■ Entries provided:
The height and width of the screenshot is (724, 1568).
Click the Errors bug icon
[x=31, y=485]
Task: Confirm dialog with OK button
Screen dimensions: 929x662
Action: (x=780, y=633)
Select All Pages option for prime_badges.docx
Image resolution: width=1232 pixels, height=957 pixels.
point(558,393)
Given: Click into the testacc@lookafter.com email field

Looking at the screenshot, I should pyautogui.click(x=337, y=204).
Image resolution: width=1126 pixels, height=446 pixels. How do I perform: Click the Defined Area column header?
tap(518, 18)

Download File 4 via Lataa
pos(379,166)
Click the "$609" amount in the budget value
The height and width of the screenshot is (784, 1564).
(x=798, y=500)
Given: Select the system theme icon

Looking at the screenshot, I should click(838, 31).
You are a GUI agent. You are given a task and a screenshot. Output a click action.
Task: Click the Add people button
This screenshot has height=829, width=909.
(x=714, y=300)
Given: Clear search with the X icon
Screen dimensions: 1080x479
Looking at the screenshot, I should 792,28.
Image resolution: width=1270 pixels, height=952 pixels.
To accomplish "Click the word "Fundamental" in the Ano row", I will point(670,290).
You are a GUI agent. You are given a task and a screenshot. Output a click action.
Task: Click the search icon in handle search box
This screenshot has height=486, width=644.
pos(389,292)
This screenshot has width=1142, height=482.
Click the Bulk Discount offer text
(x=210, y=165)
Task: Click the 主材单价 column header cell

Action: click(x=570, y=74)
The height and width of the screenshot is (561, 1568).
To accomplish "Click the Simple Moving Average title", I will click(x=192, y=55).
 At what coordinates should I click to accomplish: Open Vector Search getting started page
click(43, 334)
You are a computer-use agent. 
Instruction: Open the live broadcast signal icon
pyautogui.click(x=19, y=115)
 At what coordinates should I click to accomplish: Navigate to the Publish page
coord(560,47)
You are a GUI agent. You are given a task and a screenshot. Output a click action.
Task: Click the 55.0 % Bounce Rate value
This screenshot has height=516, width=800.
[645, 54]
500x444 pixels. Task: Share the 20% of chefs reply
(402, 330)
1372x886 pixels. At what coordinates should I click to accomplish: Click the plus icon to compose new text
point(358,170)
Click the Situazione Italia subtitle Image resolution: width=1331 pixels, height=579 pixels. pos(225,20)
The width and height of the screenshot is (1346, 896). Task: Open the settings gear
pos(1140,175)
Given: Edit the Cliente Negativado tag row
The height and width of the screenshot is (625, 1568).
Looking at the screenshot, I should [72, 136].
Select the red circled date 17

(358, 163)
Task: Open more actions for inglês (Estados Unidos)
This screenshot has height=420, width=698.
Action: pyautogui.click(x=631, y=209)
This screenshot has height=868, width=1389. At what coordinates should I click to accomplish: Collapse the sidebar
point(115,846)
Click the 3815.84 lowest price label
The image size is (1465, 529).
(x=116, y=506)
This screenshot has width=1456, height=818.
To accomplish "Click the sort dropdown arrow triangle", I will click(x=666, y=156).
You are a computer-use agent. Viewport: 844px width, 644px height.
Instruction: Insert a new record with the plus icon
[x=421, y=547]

■ Brief: Reproduce all of the material verbatim.

■ Task answer:
The height and width of the screenshot is (724, 1568).
Click the Errors bug icon
[x=31, y=485]
Task: Confirm dialog with OK button
Screen dimensions: 929x662
Action: (x=780, y=633)
Select All Pages option for prime_badges.docx
Image resolution: width=1232 pixels, height=957 pixels.
point(558,393)
Given: Click into the testacc@lookafter.com email field

Looking at the screenshot, I should pyautogui.click(x=337, y=204).
Image resolution: width=1126 pixels, height=446 pixels. How do I perform: Click the Defined Area column header?
tap(518, 18)

Download File 4 via Lataa
pos(379,166)
Click the "$609" amount in the budget value
The height and width of the screenshot is (784, 1564).
(x=798, y=500)
Given: Select the system theme icon

Looking at the screenshot, I should click(838, 31).
You are a GUI agent. You are given a task and a screenshot. Output a click action.
Task: Click the Add people button
This screenshot has height=829, width=909.
(x=714, y=300)
Given: Clear search with the X icon
Screen dimensions: 1080x479
Looking at the screenshot, I should 792,28.
Image resolution: width=1270 pixels, height=952 pixels.
To accomplish "Click the word "Fundamental" in the Ano row", I will point(670,290).
You are a GUI agent. You are given a task and a screenshot. Output a click action.
Task: Click the search icon in handle search box
This screenshot has height=486, width=644.
pos(389,292)
This screenshot has width=1142, height=482.
Click the Bulk Discount offer text
(x=210, y=165)
Task: Click the 主材单价 column header cell

Action: click(x=570, y=74)
The height and width of the screenshot is (561, 1568).
To accomplish "Click the Simple Moving Average title", I will click(x=192, y=55).
 At what coordinates should I click to accomplish: Open Vector Search getting started page
click(43, 334)
You are a computer-use agent. 
Instruction: Open the live broadcast signal icon
pyautogui.click(x=19, y=115)
 At what coordinates should I click to accomplish: Navigate to the Publish page
coord(560,47)
You are a GUI agent. You are given a task and a screenshot. Output a click action.
Task: Click the 55.0 % Bounce Rate value
This screenshot has height=516, width=800.
[645, 54]
500x444 pixels. Task: Share the 20% of chefs reply
(402, 330)
1372x886 pixels. At what coordinates should I click to accomplish: Click the plus icon to compose new text
point(358,170)
Click the Situazione Italia subtitle Image resolution: width=1331 pixels, height=579 pixels. pos(225,20)
The width and height of the screenshot is (1346, 896). Task: Open the settings gear
pos(1140,175)
Given: Edit the Cliente Negativado tag row
The height and width of the screenshot is (625, 1568).
Looking at the screenshot, I should [72, 136].
Select the red circled date 17

(358, 163)
Task: Open more actions for inglês (Estados Unidos)
This screenshot has height=420, width=698.
Action: pyautogui.click(x=631, y=209)
This screenshot has height=868, width=1389. At what coordinates should I click to accomplish: Collapse the sidebar
point(115,846)
Click the 3815.84 lowest price label
The image size is (1465, 529).
(x=116, y=506)
This screenshot has width=1456, height=818.
To accomplish "Click the sort dropdown arrow triangle", I will click(x=666, y=156).
You are a computer-use agent. Viewport: 844px width, 644px height.
Instruction: Insert a new record with the plus icon
[x=421, y=547]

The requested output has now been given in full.